EXERCISE PROMPT:
When you reach the line containing "燦爛的中國文明 (80, 82)", begin copying, and keep copying each line exactly until the listing ends.
****************
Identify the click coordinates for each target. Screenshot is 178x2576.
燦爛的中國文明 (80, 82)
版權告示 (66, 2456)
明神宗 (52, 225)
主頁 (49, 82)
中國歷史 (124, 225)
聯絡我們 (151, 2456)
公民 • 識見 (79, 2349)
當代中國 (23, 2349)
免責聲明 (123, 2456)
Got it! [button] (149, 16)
****************
EXERCISE OUTPUT:
燦爛的中國文明 (80, 82)
版權告示 (66, 2456)
明神宗 (52, 225)
主頁 (49, 82)
中國歷史 (124, 225)
聯絡我們 (151, 2456)
公民 • 識見 (79, 2349)
當代中國 (23, 2349)
免責聲明 (123, 2456)
Got it! [button] (149, 16)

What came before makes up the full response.